*** Block opens ***

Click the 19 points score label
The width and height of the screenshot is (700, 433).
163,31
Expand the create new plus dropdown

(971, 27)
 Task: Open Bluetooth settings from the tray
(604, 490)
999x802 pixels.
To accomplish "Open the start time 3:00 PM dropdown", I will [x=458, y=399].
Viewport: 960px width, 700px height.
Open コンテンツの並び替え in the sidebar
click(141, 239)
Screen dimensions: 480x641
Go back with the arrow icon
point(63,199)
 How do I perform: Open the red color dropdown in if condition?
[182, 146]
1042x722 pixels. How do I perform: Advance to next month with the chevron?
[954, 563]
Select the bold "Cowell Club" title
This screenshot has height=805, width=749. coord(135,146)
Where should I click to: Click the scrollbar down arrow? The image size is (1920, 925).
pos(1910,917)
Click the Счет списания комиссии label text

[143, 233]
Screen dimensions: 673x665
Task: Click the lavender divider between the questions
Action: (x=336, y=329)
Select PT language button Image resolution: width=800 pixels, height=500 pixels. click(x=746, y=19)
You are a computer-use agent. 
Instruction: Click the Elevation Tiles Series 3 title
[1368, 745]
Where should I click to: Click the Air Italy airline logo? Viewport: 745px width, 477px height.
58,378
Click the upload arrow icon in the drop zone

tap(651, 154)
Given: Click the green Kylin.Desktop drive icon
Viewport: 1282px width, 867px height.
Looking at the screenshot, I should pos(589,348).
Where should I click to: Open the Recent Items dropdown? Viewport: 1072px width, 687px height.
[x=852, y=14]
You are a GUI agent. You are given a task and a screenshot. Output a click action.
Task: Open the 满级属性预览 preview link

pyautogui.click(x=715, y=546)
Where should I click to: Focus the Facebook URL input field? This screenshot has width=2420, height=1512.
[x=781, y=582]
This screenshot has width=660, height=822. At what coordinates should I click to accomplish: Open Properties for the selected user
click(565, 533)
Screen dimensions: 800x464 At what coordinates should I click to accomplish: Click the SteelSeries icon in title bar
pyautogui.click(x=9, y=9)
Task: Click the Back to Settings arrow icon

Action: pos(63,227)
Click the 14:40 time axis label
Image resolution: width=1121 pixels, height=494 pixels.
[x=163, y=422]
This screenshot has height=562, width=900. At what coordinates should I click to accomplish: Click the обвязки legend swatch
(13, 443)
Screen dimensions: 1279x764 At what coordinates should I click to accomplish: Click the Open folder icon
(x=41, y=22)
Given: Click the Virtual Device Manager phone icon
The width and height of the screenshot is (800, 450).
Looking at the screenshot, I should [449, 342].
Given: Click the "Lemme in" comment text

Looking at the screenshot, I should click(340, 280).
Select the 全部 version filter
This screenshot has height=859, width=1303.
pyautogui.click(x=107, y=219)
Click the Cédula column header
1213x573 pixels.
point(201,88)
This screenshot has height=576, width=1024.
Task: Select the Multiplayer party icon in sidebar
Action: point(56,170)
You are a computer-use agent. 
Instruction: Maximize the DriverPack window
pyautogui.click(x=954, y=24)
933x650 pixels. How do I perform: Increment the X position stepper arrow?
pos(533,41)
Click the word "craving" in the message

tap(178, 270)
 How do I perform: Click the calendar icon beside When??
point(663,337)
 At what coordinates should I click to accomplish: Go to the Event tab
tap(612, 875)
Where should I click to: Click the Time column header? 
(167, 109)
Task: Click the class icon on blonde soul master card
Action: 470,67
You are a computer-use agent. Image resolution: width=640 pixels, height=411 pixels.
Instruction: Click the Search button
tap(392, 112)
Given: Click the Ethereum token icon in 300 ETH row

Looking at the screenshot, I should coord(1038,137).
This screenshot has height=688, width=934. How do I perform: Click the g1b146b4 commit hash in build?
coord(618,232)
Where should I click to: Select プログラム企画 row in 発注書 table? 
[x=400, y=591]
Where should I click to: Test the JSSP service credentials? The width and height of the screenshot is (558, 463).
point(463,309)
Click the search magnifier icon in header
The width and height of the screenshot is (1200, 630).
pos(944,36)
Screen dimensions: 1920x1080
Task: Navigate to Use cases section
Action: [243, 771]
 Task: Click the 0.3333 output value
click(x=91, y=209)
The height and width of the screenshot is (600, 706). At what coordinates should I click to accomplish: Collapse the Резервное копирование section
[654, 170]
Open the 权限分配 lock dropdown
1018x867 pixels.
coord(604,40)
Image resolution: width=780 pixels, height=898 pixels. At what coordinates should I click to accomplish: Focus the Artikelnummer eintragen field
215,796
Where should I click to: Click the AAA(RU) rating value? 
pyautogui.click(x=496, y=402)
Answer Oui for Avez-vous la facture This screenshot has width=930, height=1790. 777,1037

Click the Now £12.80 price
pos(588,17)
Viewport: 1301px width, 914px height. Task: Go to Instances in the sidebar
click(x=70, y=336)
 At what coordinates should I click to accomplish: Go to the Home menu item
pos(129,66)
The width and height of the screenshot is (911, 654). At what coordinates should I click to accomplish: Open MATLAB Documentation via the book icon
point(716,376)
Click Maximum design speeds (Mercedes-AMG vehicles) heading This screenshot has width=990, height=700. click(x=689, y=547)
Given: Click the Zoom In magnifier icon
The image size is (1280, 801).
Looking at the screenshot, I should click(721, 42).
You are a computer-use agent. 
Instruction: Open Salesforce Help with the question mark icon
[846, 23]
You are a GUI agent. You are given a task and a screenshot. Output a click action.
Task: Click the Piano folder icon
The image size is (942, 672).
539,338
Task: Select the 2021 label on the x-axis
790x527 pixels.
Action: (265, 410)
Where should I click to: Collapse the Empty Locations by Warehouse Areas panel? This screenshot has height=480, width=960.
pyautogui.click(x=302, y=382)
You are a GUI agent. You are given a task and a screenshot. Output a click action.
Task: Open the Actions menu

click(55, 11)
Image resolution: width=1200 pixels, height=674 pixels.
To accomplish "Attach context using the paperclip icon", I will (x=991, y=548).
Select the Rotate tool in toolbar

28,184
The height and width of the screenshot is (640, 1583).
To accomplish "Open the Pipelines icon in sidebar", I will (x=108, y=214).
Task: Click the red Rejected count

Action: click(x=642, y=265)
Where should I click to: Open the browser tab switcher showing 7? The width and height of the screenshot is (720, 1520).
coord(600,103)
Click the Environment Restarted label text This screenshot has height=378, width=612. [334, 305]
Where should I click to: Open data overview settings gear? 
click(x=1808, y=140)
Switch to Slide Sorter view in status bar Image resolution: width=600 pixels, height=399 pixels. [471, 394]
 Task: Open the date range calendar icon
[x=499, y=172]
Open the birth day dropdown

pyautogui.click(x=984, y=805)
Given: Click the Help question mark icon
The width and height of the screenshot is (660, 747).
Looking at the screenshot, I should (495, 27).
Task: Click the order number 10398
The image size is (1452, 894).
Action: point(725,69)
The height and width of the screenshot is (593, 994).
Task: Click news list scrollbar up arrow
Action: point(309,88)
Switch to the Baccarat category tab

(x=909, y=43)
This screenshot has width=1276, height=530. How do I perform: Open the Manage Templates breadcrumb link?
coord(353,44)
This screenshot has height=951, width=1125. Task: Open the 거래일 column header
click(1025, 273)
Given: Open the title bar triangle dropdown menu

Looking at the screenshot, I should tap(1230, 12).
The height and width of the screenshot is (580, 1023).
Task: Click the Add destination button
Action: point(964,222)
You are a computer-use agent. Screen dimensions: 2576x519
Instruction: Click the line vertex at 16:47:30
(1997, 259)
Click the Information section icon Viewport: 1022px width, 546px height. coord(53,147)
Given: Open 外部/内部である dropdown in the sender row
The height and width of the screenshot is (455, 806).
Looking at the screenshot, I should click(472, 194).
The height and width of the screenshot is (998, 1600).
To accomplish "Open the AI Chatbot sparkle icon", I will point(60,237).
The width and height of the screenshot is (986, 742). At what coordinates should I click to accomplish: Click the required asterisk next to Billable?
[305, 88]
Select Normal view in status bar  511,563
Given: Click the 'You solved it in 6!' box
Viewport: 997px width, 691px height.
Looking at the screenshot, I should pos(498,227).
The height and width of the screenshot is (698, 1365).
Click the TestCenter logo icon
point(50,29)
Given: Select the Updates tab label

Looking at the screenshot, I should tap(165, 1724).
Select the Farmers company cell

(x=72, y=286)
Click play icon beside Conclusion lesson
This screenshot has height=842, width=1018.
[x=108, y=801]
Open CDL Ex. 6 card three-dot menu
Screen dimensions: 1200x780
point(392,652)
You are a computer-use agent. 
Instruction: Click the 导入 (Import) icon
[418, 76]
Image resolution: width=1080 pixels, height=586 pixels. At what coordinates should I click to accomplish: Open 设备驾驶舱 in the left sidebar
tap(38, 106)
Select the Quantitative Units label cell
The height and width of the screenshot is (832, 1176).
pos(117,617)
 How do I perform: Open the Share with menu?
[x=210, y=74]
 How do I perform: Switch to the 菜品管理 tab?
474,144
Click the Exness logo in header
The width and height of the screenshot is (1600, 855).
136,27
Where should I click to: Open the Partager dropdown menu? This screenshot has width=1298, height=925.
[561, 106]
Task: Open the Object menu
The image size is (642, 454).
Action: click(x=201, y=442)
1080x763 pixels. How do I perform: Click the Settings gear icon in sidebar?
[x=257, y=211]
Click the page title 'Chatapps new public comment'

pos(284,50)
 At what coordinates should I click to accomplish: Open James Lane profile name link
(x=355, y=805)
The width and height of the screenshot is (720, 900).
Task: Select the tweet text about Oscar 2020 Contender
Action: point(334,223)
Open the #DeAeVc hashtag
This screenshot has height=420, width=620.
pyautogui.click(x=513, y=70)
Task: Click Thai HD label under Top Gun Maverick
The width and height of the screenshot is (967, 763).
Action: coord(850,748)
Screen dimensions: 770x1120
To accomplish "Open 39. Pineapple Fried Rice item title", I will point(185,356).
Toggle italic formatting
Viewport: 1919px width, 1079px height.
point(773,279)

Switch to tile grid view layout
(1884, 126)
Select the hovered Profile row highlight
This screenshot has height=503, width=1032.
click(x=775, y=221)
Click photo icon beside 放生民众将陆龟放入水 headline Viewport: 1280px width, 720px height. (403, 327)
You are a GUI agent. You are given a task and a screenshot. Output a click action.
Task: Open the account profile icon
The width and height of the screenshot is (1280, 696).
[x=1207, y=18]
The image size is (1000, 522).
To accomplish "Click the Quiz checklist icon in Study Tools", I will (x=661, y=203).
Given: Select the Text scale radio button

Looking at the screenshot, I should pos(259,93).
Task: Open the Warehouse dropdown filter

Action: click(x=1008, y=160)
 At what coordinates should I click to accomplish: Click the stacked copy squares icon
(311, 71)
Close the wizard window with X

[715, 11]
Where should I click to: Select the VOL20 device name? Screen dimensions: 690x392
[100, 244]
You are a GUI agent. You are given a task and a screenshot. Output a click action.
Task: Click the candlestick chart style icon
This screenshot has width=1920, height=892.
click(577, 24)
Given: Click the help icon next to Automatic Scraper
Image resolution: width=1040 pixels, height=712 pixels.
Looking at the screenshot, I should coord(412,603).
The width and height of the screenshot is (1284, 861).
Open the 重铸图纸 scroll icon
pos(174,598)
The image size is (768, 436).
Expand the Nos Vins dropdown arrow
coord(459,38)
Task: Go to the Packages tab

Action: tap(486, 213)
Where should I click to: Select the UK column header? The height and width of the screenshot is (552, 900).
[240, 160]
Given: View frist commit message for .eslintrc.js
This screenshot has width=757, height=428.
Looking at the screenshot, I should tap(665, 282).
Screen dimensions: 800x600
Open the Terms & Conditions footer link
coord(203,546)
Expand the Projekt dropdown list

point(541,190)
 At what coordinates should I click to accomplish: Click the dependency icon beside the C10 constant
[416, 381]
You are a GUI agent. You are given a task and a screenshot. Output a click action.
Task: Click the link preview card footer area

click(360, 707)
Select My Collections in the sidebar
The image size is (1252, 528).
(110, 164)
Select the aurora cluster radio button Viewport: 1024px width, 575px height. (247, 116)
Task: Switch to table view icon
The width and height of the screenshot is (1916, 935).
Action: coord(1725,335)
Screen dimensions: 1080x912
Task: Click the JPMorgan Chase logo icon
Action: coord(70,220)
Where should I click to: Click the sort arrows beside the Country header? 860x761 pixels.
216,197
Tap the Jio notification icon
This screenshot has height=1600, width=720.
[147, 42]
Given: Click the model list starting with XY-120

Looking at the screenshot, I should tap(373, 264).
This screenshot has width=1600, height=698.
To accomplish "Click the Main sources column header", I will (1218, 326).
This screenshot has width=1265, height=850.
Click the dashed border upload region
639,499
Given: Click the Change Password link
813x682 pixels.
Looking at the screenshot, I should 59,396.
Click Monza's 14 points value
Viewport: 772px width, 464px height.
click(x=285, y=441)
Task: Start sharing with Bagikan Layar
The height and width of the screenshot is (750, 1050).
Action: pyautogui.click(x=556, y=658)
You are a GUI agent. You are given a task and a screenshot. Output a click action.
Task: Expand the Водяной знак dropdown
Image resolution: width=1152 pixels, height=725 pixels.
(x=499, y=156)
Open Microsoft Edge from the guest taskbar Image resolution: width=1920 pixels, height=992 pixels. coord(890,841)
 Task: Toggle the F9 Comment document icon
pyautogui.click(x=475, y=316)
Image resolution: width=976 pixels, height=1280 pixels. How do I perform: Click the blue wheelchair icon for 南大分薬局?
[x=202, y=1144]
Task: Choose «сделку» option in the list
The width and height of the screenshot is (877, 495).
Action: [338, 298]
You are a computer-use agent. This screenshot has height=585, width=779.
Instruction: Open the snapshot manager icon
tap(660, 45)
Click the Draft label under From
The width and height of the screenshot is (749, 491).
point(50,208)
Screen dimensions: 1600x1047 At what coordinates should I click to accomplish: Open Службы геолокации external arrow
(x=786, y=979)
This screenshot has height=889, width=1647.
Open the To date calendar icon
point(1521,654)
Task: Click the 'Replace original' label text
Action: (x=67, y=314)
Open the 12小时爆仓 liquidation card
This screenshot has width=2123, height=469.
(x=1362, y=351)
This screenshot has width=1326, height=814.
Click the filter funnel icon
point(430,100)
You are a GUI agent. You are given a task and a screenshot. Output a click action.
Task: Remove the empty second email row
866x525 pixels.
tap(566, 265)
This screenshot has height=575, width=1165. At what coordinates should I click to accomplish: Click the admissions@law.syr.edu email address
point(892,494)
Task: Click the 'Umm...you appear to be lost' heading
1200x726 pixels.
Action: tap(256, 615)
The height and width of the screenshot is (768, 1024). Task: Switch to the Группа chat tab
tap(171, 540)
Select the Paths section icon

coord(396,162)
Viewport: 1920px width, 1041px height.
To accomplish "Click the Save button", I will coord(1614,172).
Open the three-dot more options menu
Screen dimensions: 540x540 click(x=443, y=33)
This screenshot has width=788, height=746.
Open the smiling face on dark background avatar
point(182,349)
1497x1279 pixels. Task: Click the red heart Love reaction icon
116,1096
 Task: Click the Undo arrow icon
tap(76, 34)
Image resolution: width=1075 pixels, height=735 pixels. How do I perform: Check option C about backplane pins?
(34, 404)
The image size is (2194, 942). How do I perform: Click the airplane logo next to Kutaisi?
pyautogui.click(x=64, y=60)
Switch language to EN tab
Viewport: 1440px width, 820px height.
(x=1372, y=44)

*** Block closes ***

### What is being asked:
Of the lines above, retype only those from the line containing "copy squares icon" through the line containing "This screenshot has width=1600, height=698.", including both, exactly.

### Answer:
 At what coordinates should I click to accomplish: Click the stacked copy squares icon
(311, 71)
Close the wizard window with X

[715, 11]
Where should I click to: Select the VOL20 device name? Screen dimensions: 690x392
[100, 244]
You are a GUI agent. You are given a task and a screenshot. Output a click action.
Task: Click the candlestick chart style icon
This screenshot has width=1920, height=892.
click(577, 24)
Given: Click the help icon next to Automatic Scraper
Image resolution: width=1040 pixels, height=712 pixels.
Looking at the screenshot, I should coord(412,603).
The width and height of the screenshot is (1284, 861).
Open the 重铸图纸 scroll icon
pos(174,598)
The image size is (768, 436).
Expand the Nos Vins dropdown arrow
coord(459,38)
Task: Go to the Packages tab

Action: tap(486, 213)
Where should I click to: Select the UK column header? The height and width of the screenshot is (552, 900).
[240, 160]
Given: View frist commit message for .eslintrc.js
This screenshot has width=757, height=428.
Looking at the screenshot, I should tap(665, 282).
Screen dimensions: 800x600
Open the Terms & Conditions footer link
coord(203,546)
Expand the Projekt dropdown list

point(541,190)
 At what coordinates should I click to accomplish: Click the dependency icon beside the C10 constant
[416, 381]
You are a GUI agent. You are given a task and a screenshot. Output a click action.
Task: Click the link preview card footer area

click(360, 707)
Select My Collections in the sidebar
The image size is (1252, 528).
(110, 164)
Select the aurora cluster radio button Viewport: 1024px width, 575px height. (247, 116)
Task: Switch to table view icon
The width and height of the screenshot is (1916, 935).
Action: coord(1725,335)
Screen dimensions: 1080x912
Task: Click the JPMorgan Chase logo icon
Action: coord(70,220)
Where should I click to: Click the sort arrows beside the Country header? 860x761 pixels.
216,197
Tap the Jio notification icon
This screenshot has height=1600, width=720.
[147, 42]
Given: Click the model list starting with XY-120

Looking at the screenshot, I should tap(373, 264).
This screenshot has width=1600, height=698.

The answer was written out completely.